### DATASET RECORDS
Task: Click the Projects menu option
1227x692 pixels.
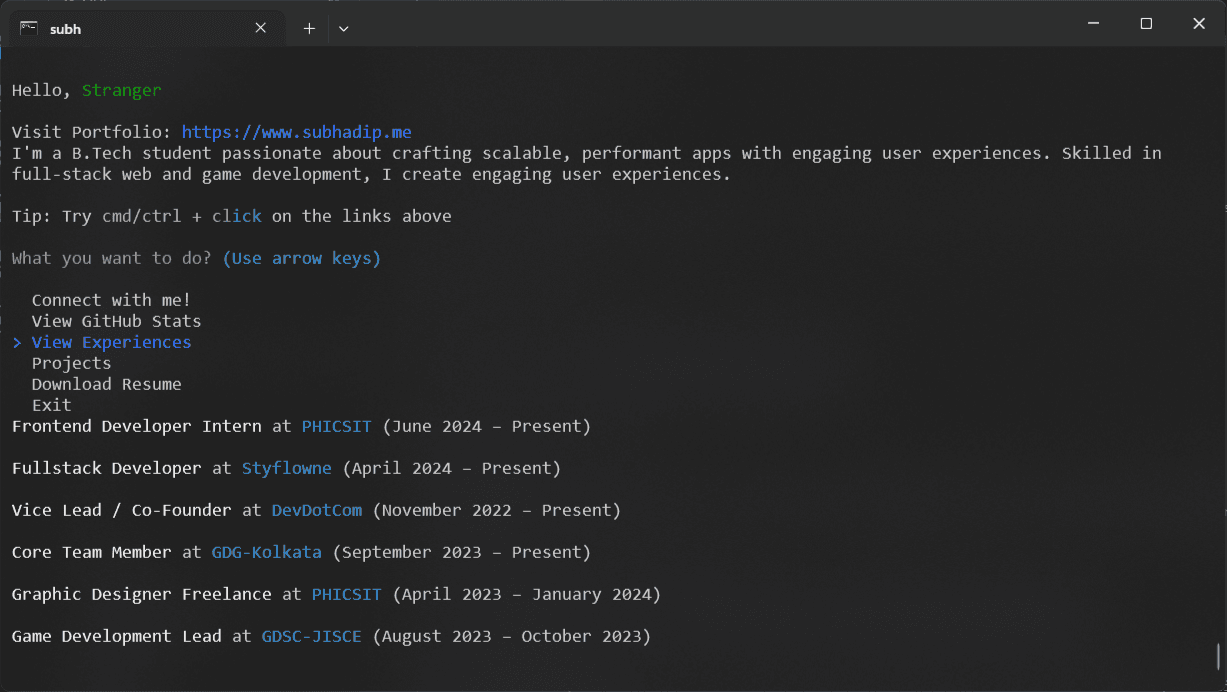Action: coord(71,363)
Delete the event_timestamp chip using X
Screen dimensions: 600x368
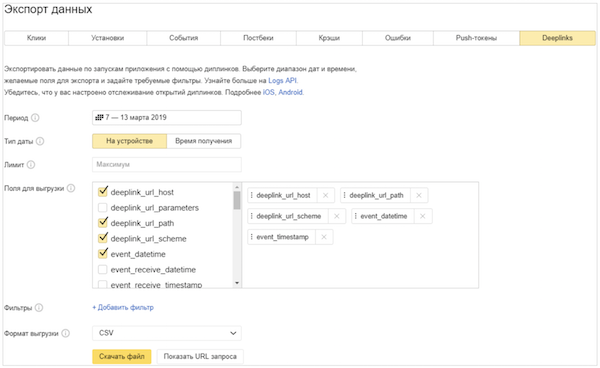pyautogui.click(x=324, y=237)
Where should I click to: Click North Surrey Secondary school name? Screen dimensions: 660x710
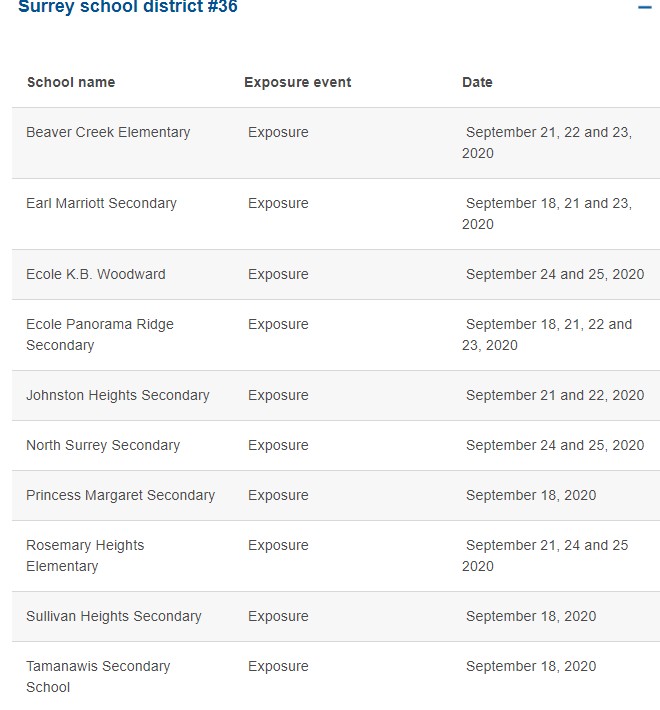tap(103, 445)
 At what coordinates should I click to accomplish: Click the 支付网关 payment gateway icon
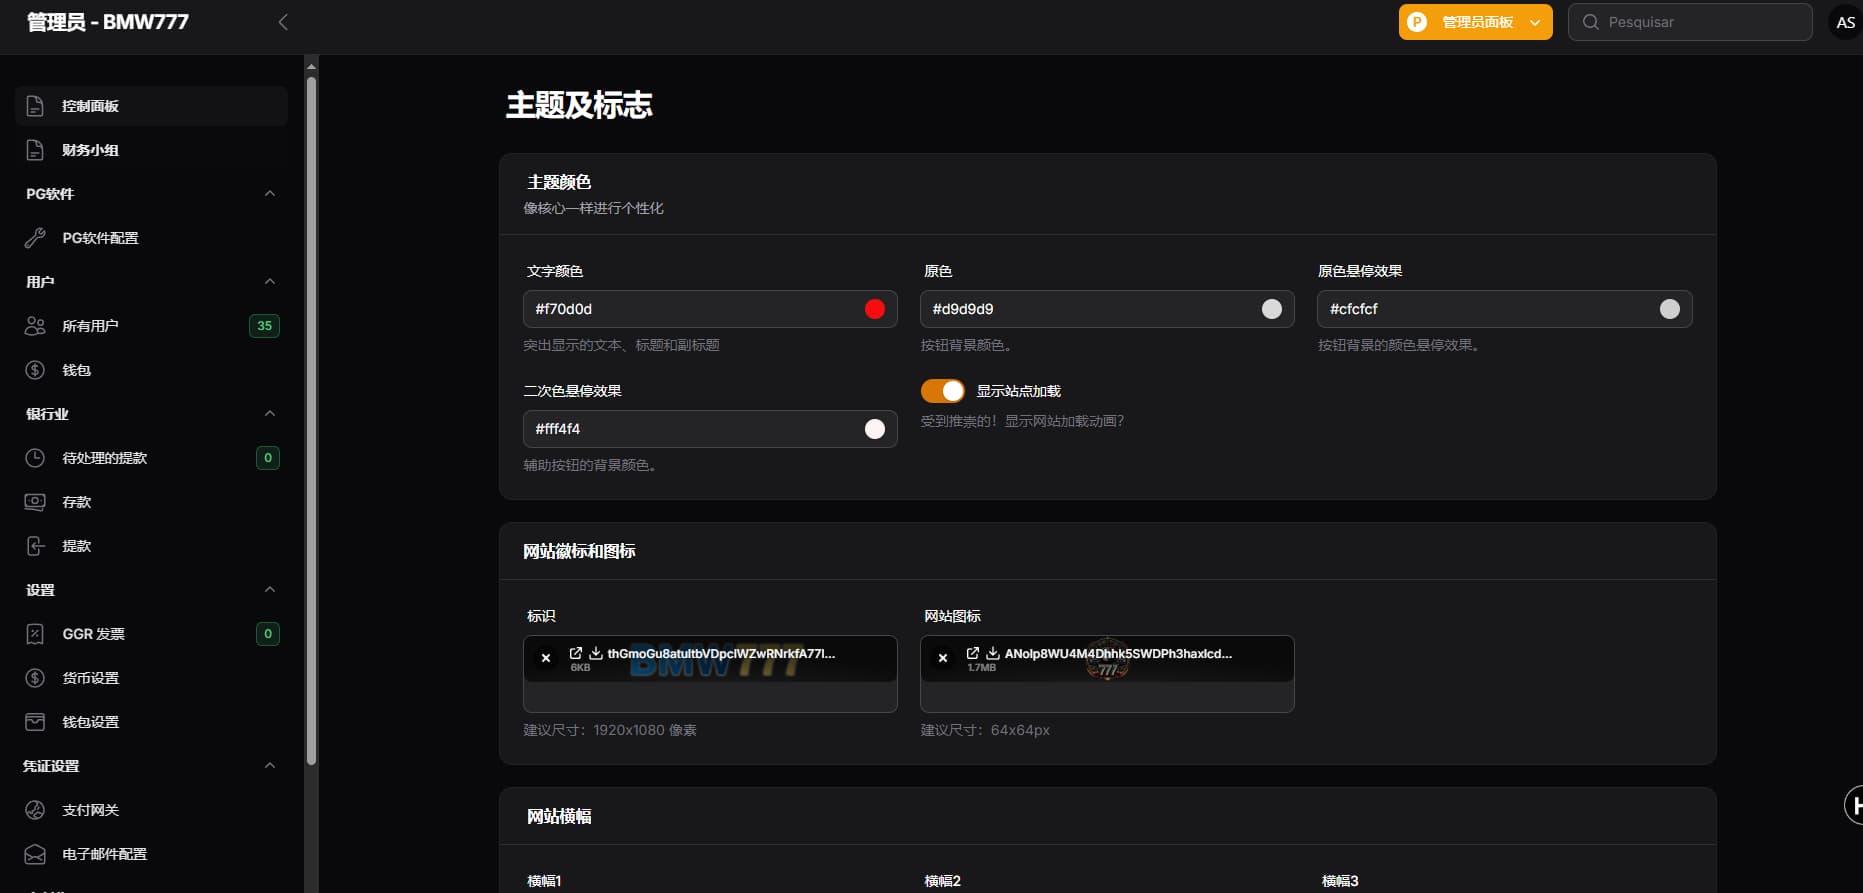coord(35,810)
######
YOUR INSTRUCTIONS ->
Please retype the records above word for word, leaving out the pictures.

OUTPUT OF THE TASK ->
Task: Click the Projects menu option
1227x692 pixels.
Action: coord(71,363)
Delete the event_timestamp chip using X
Screen dimensions: 600x368
pyautogui.click(x=324, y=237)
Where should I click to: Click North Surrey Secondary school name? Screen dimensions: 660x710
tap(103, 445)
 At what coordinates should I click to accomplish: Click the 支付网关 payment gateway icon
coord(35,810)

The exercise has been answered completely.